One of the unique features of Windows 8 is the ability to create picture passwords. Users who have always struggled with remembering the various combination of numbers, alphabets, and special characters may now find it easier to login to their user accounts. In this post, lets take a look at the Picture Password feature in Windows 8 and how to set a picture password in Windows 8.
The Picture Password feature in Windows 8 lets you select a picture, and choose up to 3 gestures to create the password. The gestures may include a combination of straight lines, circles, or taps. Curved or wavy lines are not acceptable, and even if you do try to draw a curvy line, it will show up as a straight line. An important point to remember is that, when you log in to account with your picture password, you must draw the gestures in the same direction as when you set up the password.

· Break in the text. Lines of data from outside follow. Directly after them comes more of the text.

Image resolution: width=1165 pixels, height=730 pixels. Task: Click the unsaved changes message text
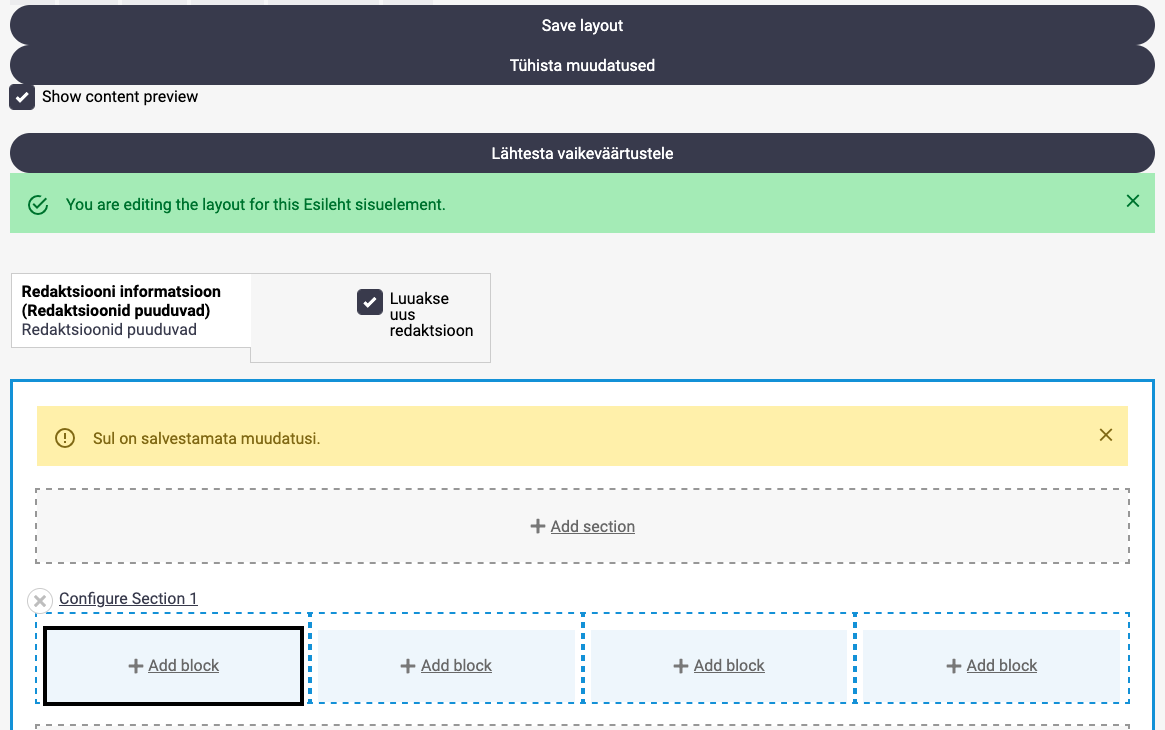click(206, 438)
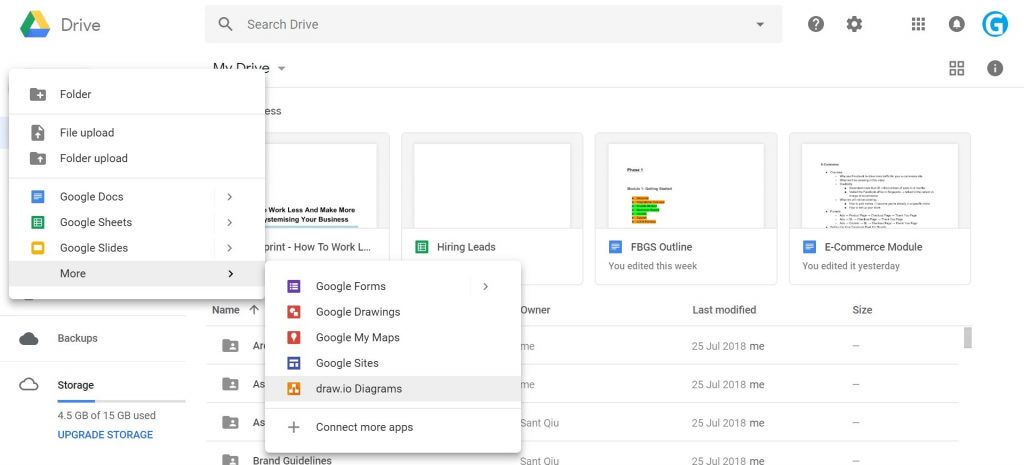Choose File upload from the menu

tap(87, 133)
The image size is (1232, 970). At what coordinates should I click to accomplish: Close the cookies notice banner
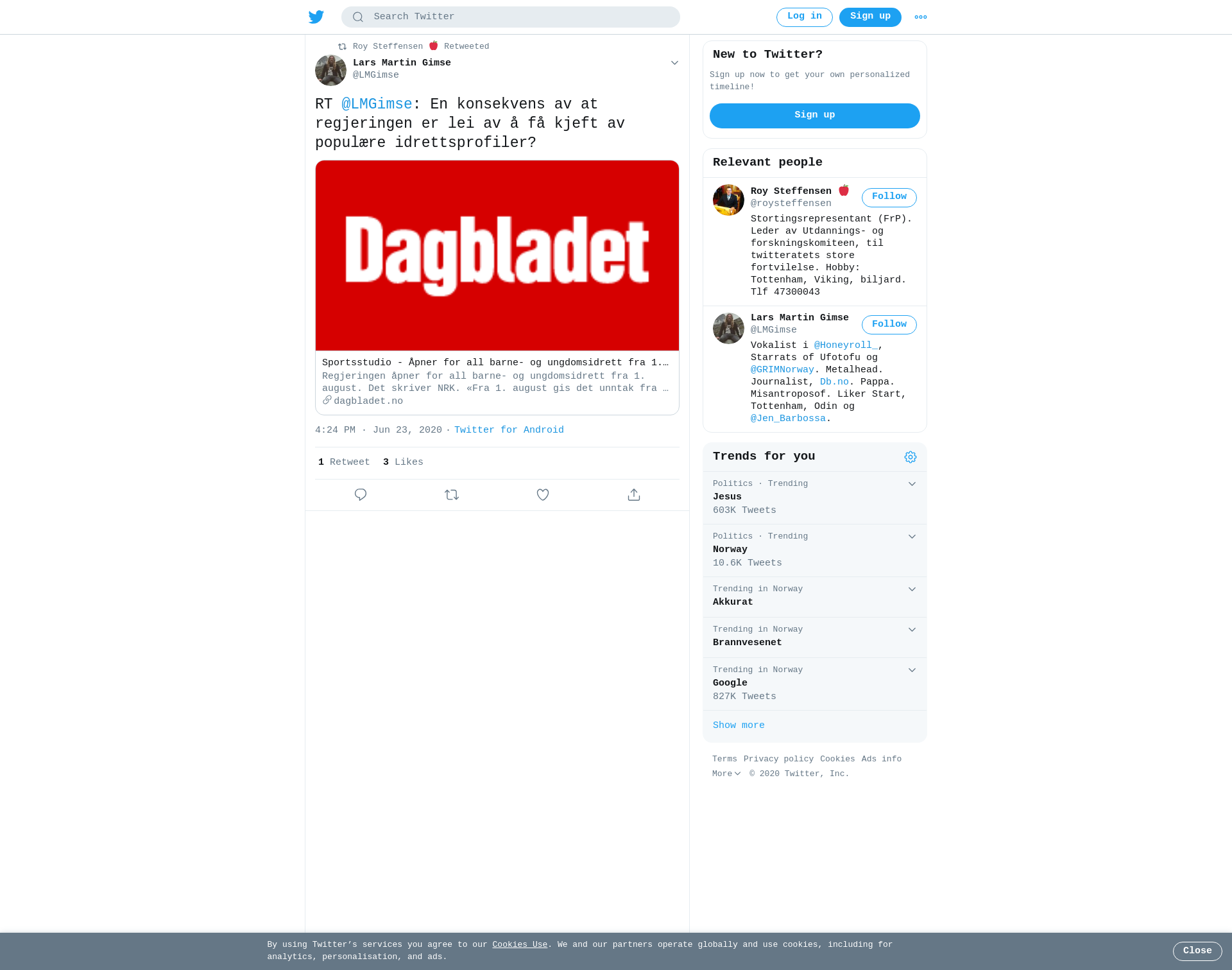click(x=1197, y=951)
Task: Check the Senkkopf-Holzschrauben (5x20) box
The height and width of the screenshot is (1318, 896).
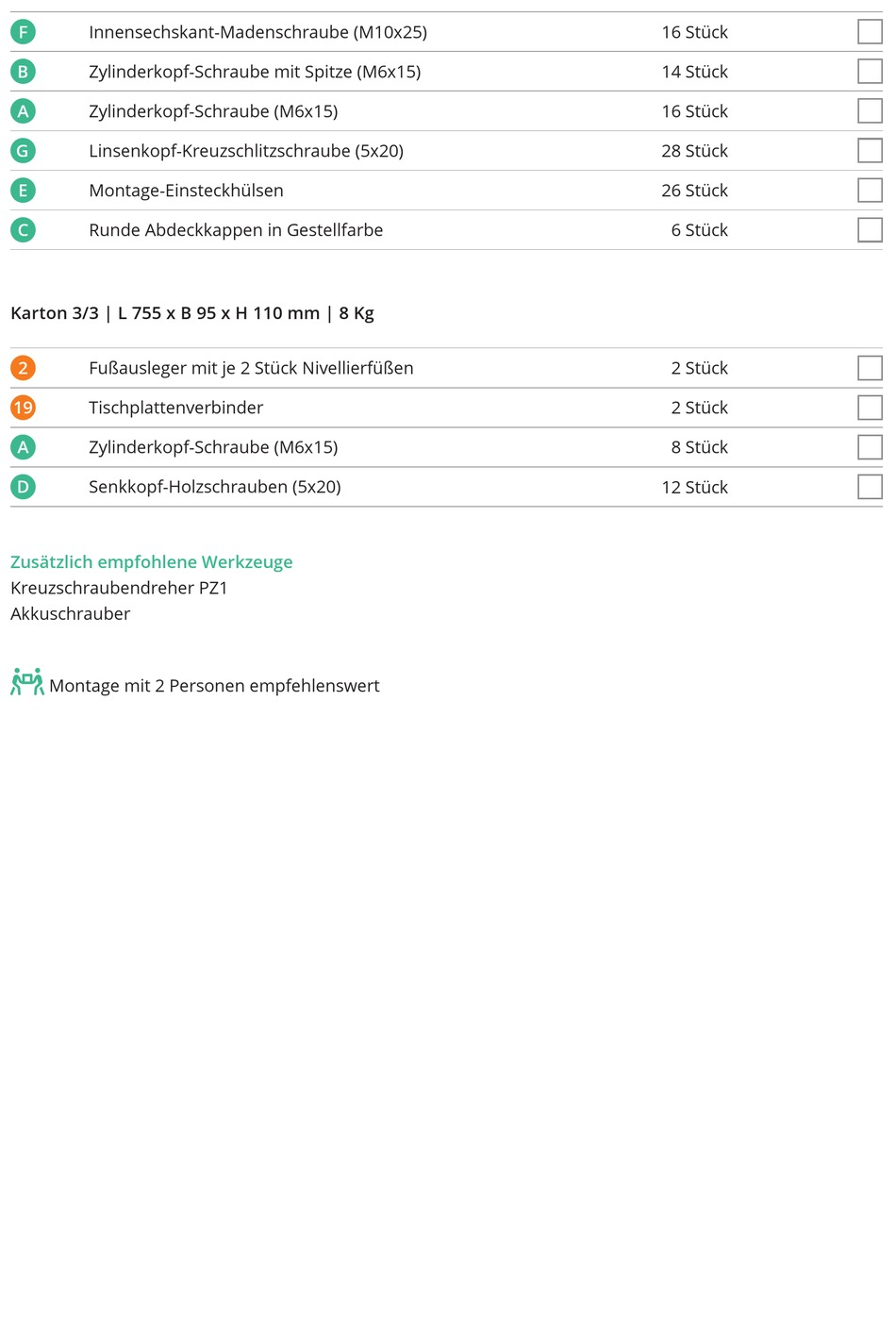Action: (870, 487)
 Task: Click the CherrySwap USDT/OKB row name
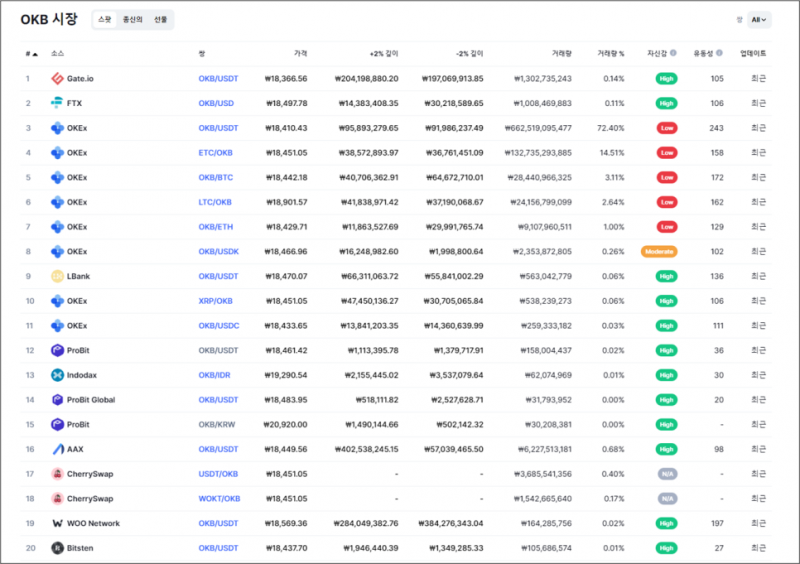point(89,474)

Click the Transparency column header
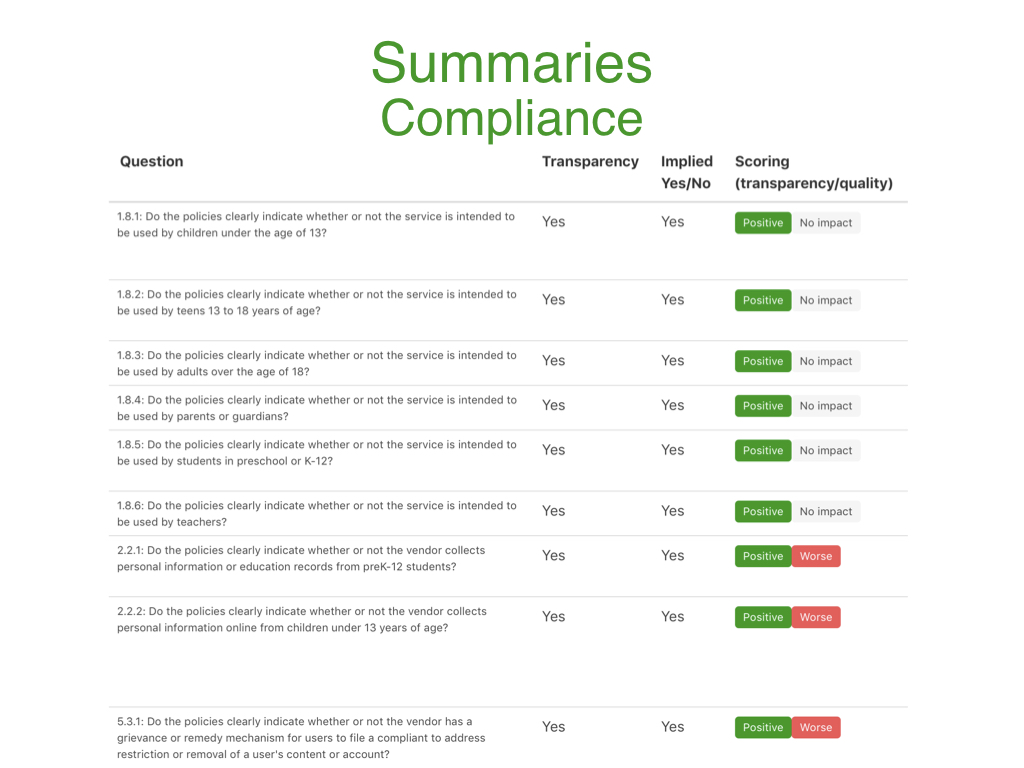(x=590, y=162)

While picture passwords may not be the best security option out there, it is a fun way to login to your account, so give it a try and see what the fuss is all about!
How to Set a Picture Password in Windows 8
1. On the Start screen, activate the Charms bar. (Hover the mouse over the top-right corner, then move down, or swipe from right to left) and tap or click Settings.
2. Click or tap Change PC Settings.
3. On the left panel, select Users and then on the right panel in the Sign-in options section, select Create a picture password.
4. In the next screen, in the Create a picture password section, enter your account password, if you are already using one to confirm that you are authorized to make the password change.
5. In the next screen, on the left panel, click Choose picture.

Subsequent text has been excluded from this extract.